CASE IN LEGNO E BIOEDILIZIA

CASE IN LEGNO E BIOEDILIZIA

ACQUISTARE UNA CASA IN LEGNO A BASSO CONSUMO PRESUPPONE DI COMPRENDERE A TUTTO TONDO LE POTENZIALITÀ DI QUESTA TECNICA COSTRUTTIVA E VALORIZZARLE PER OTTENERE IL MASSIMO DELLE PRESTAZIONI, NON SOLO ENERGETICHE.

Quando si parla di bioedilizia, ci si riferisce alle caratteristiche costruttive dell’edificio, alla sua composizione, ai materiali con cui è realizzato.
È senz’altro un approccio etico, nel senso che affronta il tema del rispetto ambientale e della sostenibilità della costruzione, in rapporto sia alle sostanze in essa contenute, che al processo di produzione e alle emissioni in atmosfera prodotte durante il suo utilizzo.
Inoltre, grande importanza viene attribuita alla salubrità dell’edificio rispetto ai propri occupanti, per cui nel fabbricato non devono essere presenti materie di sintesi petrolchimica ed emessi vapori nocivi o tossici, il microclima degli ambienti interni deve risultare confortevole, la costruzione traspirante, senza umidità o presenza di polveri e muffe.
Molte delle costruzioni in legno presenti sul mercato soddisfano i criteri sostanziali della bioedilizia, garantendo un elevato standard qualitativo e rispondendo in pieno alle richieste di benessere ambientale e costruzione ecologica.
La cultura costruttiva dei paesi in cui hanno avuto origine le case in legno, da sempre utilizza questo materiale nel rispetto della sostenibilità ambientale, con processi produttivi economici ed ecologici.

La bioarchitettura rappresenta un passo in avanti, poiché con essa ci si pone l’obiettivo di “dare forma” e qualità alla bioedilizia.
Dove quest’ultima si limita ad affrontare il tema dal punto di vista tecnico-costruttivo, la bioarchitettura si pone lo scopo di andare oltre, grazie agli strumenti del pensiero e dell’architettura appunto, per fornire con la progettazione una sintesi tra l’aspetto tecnico della bioedilizia e il contesto urbano.
Il ruolo dell’architetto è preminente, in quanto la bioedilizia rappresenta la materia “grezza” da manipolare a livello progettuale.
La conoscenza tecnica è basilare poiché le case in legno possono raggiungere rendimenti energetici elevati se valorizzate da una pianta compatta e ben orientata, da una disposizione razionale degli ambienti, da un accorto utilizzo delle vetrate e delle schermature solari, da un’impiantistica adeguata e tagliata “su misura” sull’abitazione e sullo stile di vita del cliente.
Affrontare tutto ciò in maniera superficiale o ignorare i basilari principi della bioarchitettura corre il rischio di diminuire gran parte del potenziale a nostra disposizione.

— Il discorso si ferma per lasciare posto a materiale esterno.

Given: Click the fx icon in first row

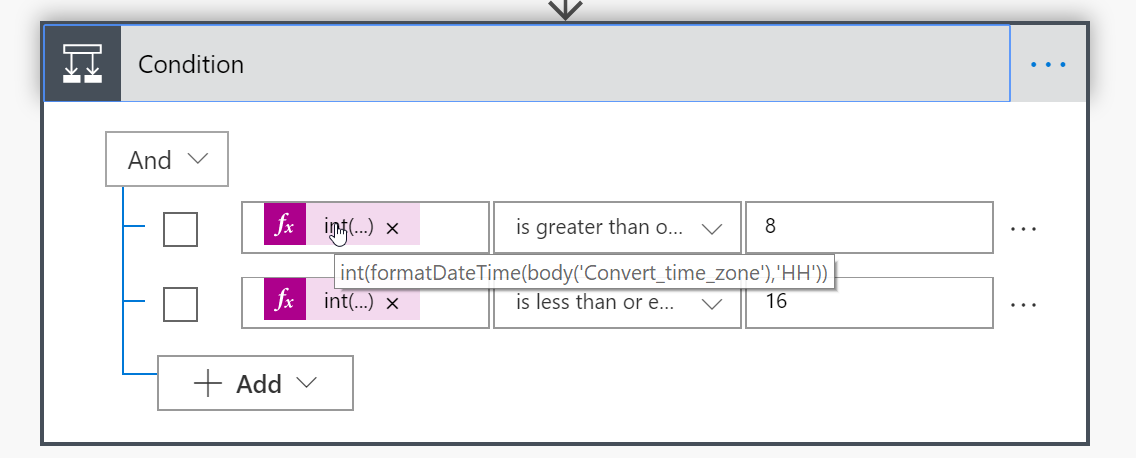Looking at the screenshot, I should [x=285, y=227].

Un approccio lineare al progetto è senz’altro preferibile alla ricerca dell’insolito a tutti i costi e, se è inevitabile per il committente desiderare che la propria casa appaia esclusiva e ricercata, il tecnico ha la responsabilità di indirizzare le scelte verso soluzioni coerenti ed appropriate.

Il progettista deve possedere una buona conoscenza dei principi della bioclimatica, della bioedilizia e delle case prefabbricate.
Un tecnico tradizionale può redigere un buon progetto, a patto di condividere la scelta del committente.
Non basta tuttavia adattare al legno un progetto pensato per la muratura.
Le case in bioarchitettura nascono sin dall’idea iniziale e vanno curate nel minimo dettaglio per perseguire nella forma e nella materia il traguardo di un piccolo pezzo di città sostenibile e autosufficiente.